Databricks released this image in December 2019.
Databricks Runtime for Genomics (Databricks Runtime Genomics) is a variant of Databricks Runtime 6.2 optimized for working with genomic and biomedical data. It is a component of the Databricks Unified Analytics Platform for Genomics.
For more information, including instructions for creating a Databricks Runtime for Genomics cluster, see Databricks Runtime for Genomics. For more information on developing genomics applications, see Genomics.
Databricks Runtime 6.2 for Genomics is built on top of Databricks Runtime 6.2. For information on what’s new in Databricks Runtime 6.2, see the Databricks Runtime 6.2 release notes.
You can aggregate over genotypes for each sample in a DataFrame using aggregate_by_index. This function allows you to compute per-sample quality control (QC) metrics that are included in built-in QC functions.

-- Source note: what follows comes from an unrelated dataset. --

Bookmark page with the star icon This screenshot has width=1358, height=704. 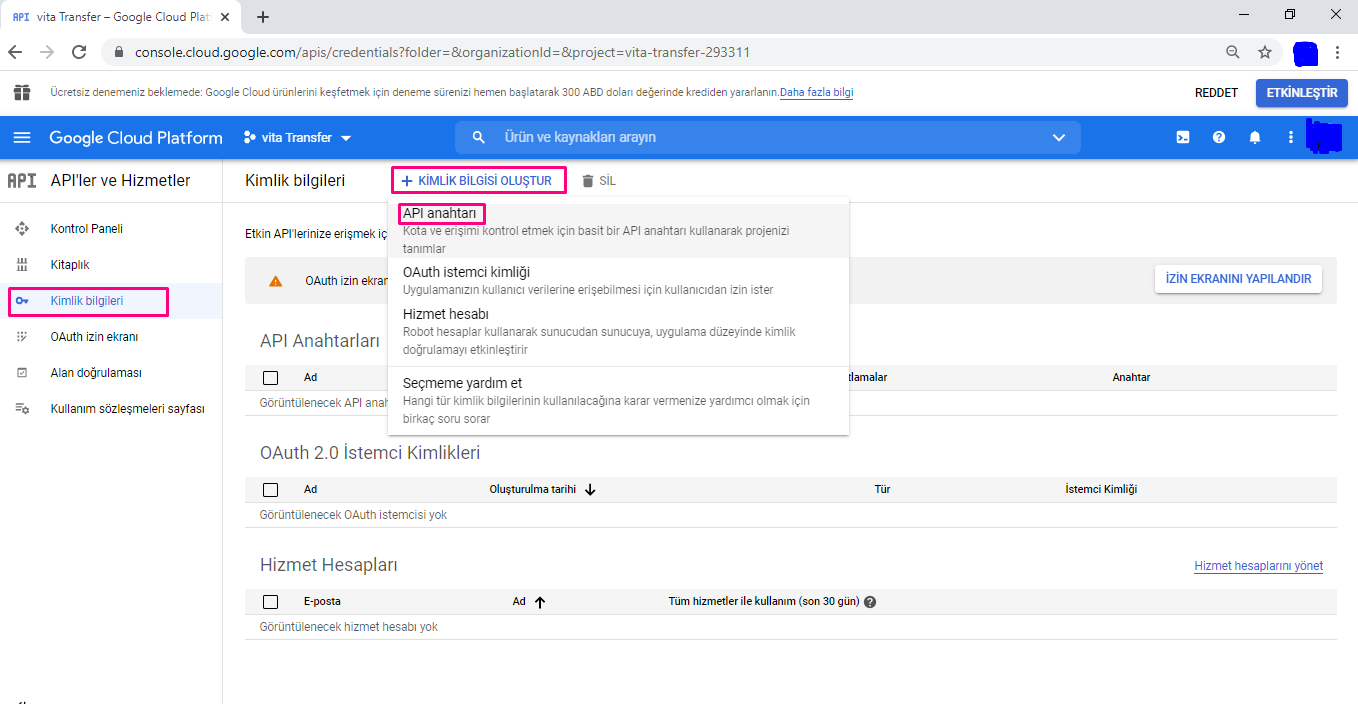[1265, 52]
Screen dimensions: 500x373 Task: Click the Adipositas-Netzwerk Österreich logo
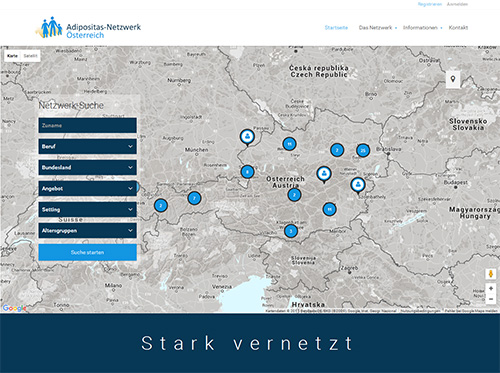point(88,28)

The overhead of the pipe transformer has been reduced by roughly half. This speedup means that you can use Databricks Runtime for Genomics to parallelize command-line tools without sacrificing per-core efficiency.
The joint genotyping provided in Databricks Runtime 6.2 for Genomics more efficiently handles sample manifests with thousands of entries. In addition, the pipeline now handles missing gVCF blocks gracefully by inserting explicit no-calls.
The VEP annotation pipeline included in Databricks Runtime for Genomics provides streamlined integration with LOFTEE.
Samtools 1.9 is now installed.